Israel has set up a “special directorate” to facilitate the “emigration” of Palestinians from Gaza, as it steps up its public embrace of the plan by US President Donald Trump for residents to leave the devastated territory.
The new offer, which would include “among other things, special departure arrangements by sea, air, and land”, underscores how Prime Minister Benjamin Netanyahu is capitalising on Trump’s proposal, under which the US would take over the coastal enclave shattered by 15 months of war.
The directorate would be set up within the defence ministry, which executes the Israeli occupation of Palestinian territories and controls all entry and exit points of the Gaza Strip.
In a weekend speech to Jewish-American groups in Jerusalem, Netanyahu described Trump’s proposal as a “common strategy,” and denied that it would amount to ethnic cleansing.
But he has also refused to say if any Palestinian civilians leaving the destroyed enclave would be allowed back, raising the spectre of a permanent displacement and a fresh refugee crisis for Egypt and Jordan.
Trump’s plan — widely condemned in the Arab world — has bolstered Netanyahu’s political standing with the far-right politicians that support his ruling coalition, who see the White House backing their once-fringe position that Palestinians must be expelled from their land to ensure Israeli security.
At the same time, his government also continues to engage in ceasefire talks that proponents hope will bring lasting peace and reconstruction in Gaza, in exchange for the release of all of the remaining hostages captured during the October 7 2023 assault on Israel.
Israel has dispatched a low-level negotiation team to Cairo to convert the current ceasefire into a more lasting truce with Hamas, and its security cabinet held a contentious five-hour meeting into Tuesday morning on the subject.
The duelling objectives of the Netanyahu government have injected fresh uncertainty into whether Israel and Hamas can complete all the phases of the current temporary truce that has allowed a slow trickle of hostages to be released after nearly 500 days in Hamas captivity.
The Israeli military assault on Hamas, which carried out the October 7 attack, has left Gaza largely uninhabitable, with widescale destruction of civilian infrastructure, including homes, hospitals and schools.
Netanyahu has refused to say if those who leave now would ever be allowed back, raising the spectre of a mass displacement of Palestinians that mirrors that of 1948, when 750,00 of them fled war to end up as stateless refugees.
Hamas has signalled its willingness to continue the talks aimed at ending the war, repeating statements that it intended to give up governance of Gaza.

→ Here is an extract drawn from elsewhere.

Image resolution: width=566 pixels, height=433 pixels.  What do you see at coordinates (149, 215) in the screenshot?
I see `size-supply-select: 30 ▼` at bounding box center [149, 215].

But it has also threatened to collapse the ceasefire over various disagreements on the amount of aid Israel is allowing into the enclave, especially on tents and mobile homes for the nearly 2mn displaced Palestinians.
For more Israeli hostages to be released after the initial phase expires in two weeks, Israel and Hamas will have to reach a deal that will see the Israeli army leave Gaza, while at least hundreds, if not thousands, of Hamas fighters remain alive.
The surviving elements of Hamas’s militant brigades have displayed their resilience in carefully choreographed shows of force during the hostage releases — now in its fourth week — displaying their weapons and parading hostages in elaborate televised ceremonies.
Those performances have deepened demands from Netanyahu’s far-right allies to abandon the ceasefire and continue fighting Hamas, despite the danger to the dozens of hostages still in captivity in Gaza.